* [Document section]

+ + + +

Comparison and Contrasting Adaptive Middleware Support in Wide-Area and Embedded Distributed

Comparison and Contrasting Adaptive Middleware Support in Wide-Area and Embedded Distributed

Comparing and Contrasting Adaptive Middleware Support in

Wide-Area and Embedded Distributed Object Applications

1

Joseph Loyall, Richard Schantz, John Zinky, Partha Pal, Richard Shapiro, Craig Rodrigues, Michael Atighetchi, David Karr

BBN Technologies

Jeanna M. Gossett

The Boeing Company

Christopher D. Gill

Washington University,

St. Louis

1

Abstract

The Quality Objects (QuO) middleware is a set of extensions to standard distributed object computing middleware that is used to control and adapt quality of service in a number of distributed application environments, from wide-area to embedded distributed applications. This paper compares and contrasts the characteristics of key use cases and the variations in QuO implementations that have emerged to support them. We present these variations in the context of several actual applications being developed using the QuO middleware.

  1. Introduction

Distributed Object Computing (DOC) middleware has emerged and gained acceptance for the development and implementation of a wide variety of applications in a wide variety of environments. As DOC middleware has gained acceptance and has been applied to a broader variety of use cases, there has been a natural growth in extensions, features, and services to support these use cases. For example, the Minimum CORBA specification [15], the Real-time CORBA 1.0 specification [16], and the Real-Time Specification for Java (RTSJ) [2] are examples of extensions and services that have grown out of a need to support embedded and real-time applications.

We have developed a DOC middleware extension called Quality Objects (QuO) [24], which supports adaptive quality-of-service (QoS) specification, measurement, and control, and which we have described in a number of earlier papers. QuO is being used in a number of demonstrations and applications, ranging from wide-area distributed applications to embedded real-time systems. These diverse use-cases have led to a natural set of usage patterns, tailorings, and enhancements to the QuO middleware that has simultaneously broadened its applicability and refined its focus on the specific problems of particular environments.

This paper describes several applications developed using QuO middleware and compares and contrasts the usage patterns exhibited by them. We describe the particular flavors of QuO that have been developed to support the characteristics of these use-cases. Section 2 provides a brief overview of the QuO middleware. More detail about QuO can be found in [12, 13, 17, 18, 21, 24]. Section 3 describes, compares, and contrasts the various usage patterns that have emerged for the QuO middleware. Section 4 describes the different implementations of QuO available for specific use-cases. All of these implementations provide similar QuO functionality and features, but with characteristics tailored for the specific use-cases. Section 5 describes three specific applications being developed using QuO middleware that provide concrete examples of the use-cases described in Section 4. Section 6 discusses some issues arising from the different implementations. Finally, Section 7 provides concluding remarks.

+ + + +

* [Data listing]

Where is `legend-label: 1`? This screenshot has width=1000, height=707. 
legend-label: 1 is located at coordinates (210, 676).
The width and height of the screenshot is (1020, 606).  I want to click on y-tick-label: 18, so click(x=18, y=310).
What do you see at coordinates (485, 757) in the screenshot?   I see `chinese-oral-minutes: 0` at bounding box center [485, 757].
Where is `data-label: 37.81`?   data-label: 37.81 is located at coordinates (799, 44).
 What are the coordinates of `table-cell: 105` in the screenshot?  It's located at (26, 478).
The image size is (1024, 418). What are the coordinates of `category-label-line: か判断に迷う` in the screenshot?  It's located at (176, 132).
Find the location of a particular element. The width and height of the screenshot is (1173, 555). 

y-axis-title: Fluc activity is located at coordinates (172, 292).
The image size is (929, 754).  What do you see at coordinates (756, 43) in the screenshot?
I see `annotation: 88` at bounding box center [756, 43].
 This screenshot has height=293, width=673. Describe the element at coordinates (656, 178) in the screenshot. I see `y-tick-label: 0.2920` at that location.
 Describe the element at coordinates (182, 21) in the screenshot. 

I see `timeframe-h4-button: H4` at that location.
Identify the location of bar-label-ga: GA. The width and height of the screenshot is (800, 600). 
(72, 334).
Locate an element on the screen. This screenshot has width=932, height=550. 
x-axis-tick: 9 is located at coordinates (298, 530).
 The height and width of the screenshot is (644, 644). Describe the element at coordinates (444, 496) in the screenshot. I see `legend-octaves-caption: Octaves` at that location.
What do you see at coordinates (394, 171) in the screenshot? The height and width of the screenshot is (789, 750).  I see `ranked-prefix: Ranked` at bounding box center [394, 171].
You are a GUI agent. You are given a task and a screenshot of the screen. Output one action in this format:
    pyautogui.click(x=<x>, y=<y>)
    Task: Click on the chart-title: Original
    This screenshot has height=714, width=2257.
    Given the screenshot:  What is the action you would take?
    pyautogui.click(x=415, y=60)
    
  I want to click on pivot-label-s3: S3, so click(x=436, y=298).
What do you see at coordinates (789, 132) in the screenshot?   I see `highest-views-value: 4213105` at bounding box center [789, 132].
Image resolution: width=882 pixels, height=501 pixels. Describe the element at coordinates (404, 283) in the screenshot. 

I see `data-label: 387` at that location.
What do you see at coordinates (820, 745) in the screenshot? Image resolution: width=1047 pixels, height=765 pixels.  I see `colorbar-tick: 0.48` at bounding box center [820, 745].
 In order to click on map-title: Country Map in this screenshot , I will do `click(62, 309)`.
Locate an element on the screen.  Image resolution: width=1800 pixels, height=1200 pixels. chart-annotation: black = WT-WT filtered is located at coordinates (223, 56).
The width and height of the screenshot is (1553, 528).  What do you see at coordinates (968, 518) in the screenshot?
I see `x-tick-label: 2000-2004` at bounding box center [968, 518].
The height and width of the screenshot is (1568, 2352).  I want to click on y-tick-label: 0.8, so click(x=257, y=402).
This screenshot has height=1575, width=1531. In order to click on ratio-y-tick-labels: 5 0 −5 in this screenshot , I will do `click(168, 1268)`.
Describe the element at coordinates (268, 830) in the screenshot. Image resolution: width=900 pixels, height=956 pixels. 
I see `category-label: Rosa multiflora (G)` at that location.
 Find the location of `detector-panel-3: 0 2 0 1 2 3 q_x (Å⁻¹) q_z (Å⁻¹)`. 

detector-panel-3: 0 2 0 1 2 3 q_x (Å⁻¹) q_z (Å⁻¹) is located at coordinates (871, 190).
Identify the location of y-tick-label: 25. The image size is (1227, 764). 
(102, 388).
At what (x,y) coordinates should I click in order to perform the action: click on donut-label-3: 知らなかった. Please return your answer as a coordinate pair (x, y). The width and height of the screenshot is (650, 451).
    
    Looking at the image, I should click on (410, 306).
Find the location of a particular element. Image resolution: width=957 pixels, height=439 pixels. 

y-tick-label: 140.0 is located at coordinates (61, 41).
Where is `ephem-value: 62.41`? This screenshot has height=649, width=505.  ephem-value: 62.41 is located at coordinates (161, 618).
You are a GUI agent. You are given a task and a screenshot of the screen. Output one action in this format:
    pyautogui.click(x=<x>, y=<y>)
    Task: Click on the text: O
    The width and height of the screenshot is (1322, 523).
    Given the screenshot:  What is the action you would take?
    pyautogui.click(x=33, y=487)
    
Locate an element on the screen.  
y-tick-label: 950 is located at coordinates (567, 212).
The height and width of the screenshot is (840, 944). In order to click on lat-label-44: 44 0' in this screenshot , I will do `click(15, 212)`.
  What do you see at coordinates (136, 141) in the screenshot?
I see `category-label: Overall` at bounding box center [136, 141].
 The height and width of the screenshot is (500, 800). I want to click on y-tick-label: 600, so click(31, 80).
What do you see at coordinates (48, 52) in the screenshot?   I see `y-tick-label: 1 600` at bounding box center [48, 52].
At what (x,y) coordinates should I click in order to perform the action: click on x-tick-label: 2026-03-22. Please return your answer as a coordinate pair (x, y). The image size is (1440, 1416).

+ + + +

* [Directive]
Please answer these about the QuO middleware paper:
(a) With which company is Jeanna M. Gossett listed?
(b) What three specifications does the introduction give as extensions that grew out of a need to support embedded and real-time applications?
(c) Which section describes three specific applications being developed using QuO middleware?

* [Worked solution]
(a) The Boeing Company.
(b) The Minimum CORBA specification, the Real-time CORBA 1.0 specification, and the Real-Time Specification for Java (RTSJ).
(c) Section 5.